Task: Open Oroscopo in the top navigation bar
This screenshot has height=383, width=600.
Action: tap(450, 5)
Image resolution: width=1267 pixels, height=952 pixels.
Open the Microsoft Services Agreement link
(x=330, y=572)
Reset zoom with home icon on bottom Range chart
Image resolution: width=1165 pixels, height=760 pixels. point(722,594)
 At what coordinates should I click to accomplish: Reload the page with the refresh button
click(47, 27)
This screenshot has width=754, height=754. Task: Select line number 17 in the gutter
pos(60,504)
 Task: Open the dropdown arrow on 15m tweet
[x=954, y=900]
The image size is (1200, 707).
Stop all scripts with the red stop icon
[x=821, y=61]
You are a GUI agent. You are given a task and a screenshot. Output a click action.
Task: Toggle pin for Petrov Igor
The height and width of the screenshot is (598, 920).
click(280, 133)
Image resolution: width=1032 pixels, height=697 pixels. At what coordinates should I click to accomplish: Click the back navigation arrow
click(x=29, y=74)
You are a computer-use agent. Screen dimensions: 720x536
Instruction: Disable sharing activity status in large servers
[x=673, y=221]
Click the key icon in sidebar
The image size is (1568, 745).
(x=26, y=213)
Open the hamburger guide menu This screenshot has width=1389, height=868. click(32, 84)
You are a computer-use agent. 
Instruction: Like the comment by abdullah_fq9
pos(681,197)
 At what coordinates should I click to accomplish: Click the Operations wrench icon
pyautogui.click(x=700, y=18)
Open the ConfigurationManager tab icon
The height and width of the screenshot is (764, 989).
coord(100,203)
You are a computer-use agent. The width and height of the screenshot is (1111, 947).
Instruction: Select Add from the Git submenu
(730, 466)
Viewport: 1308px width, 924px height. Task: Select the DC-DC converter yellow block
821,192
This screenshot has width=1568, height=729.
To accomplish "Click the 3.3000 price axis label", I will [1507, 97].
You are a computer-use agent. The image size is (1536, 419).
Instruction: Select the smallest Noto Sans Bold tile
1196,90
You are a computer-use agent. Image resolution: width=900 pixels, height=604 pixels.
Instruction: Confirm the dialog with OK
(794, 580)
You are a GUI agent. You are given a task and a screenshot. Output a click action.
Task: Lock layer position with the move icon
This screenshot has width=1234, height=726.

^^^^

Task: For this task, set down the entire listing word for word.

Result for this exercise:
Task: Open Oroscopo in the top navigation bar
This screenshot has height=383, width=600.
Action: tap(450, 5)
Image resolution: width=1267 pixels, height=952 pixels.
Open the Microsoft Services Agreement link
(x=330, y=572)
Reset zoom with home icon on bottom Range chart
Image resolution: width=1165 pixels, height=760 pixels. point(722,594)
 At what coordinates should I click to accomplish: Reload the page with the refresh button
click(47, 27)
This screenshot has width=754, height=754. Task: Select line number 17 in the gutter
pos(60,504)
 Task: Open the dropdown arrow on 15m tweet
[x=954, y=900]
The image size is (1200, 707).
Stop all scripts with the red stop icon
[x=821, y=61]
You are a GUI agent. You are given a task and a screenshot. Output a click action.
Task: Toggle pin for Petrov Igor
The height and width of the screenshot is (598, 920).
click(280, 133)
Image resolution: width=1032 pixels, height=697 pixels. At what coordinates should I click to accomplish: Click the back navigation arrow
click(x=29, y=74)
You are a computer-use agent. Screen dimensions: 720x536
Instruction: Disable sharing activity status in large servers
[x=673, y=221]
Click the key icon in sidebar
The image size is (1568, 745).
(x=26, y=213)
Open the hamburger guide menu This screenshot has width=1389, height=868. click(32, 84)
You are a computer-use agent. 
Instruction: Like the comment by abdullah_fq9
pos(681,197)
 At what coordinates should I click to accomplish: Click the Operations wrench icon
pyautogui.click(x=700, y=18)
Open the ConfigurationManager tab icon
The height and width of the screenshot is (764, 989).
coord(100,203)
You are a computer-use agent. The width and height of the screenshot is (1111, 947).
Instruction: Select Add from the Git submenu
(730, 466)
Viewport: 1308px width, 924px height. Task: Select the DC-DC converter yellow block
821,192
This screenshot has width=1568, height=729.
To accomplish "Click the 3.3000 price axis label", I will [1507, 97].
You are a computer-use agent. The image size is (1536, 419).
Instruction: Select the smallest Noto Sans Bold tile
1196,90
You are a computer-use agent. Image resolution: width=900 pixels, height=604 pixels.
Instruction: Confirm the dialog with OK
(794, 580)
You are a GUI agent. You are given a task and a screenshot. Output a click action.
Task: Lock layer position with the move icon
This screenshot has width=1234, height=726.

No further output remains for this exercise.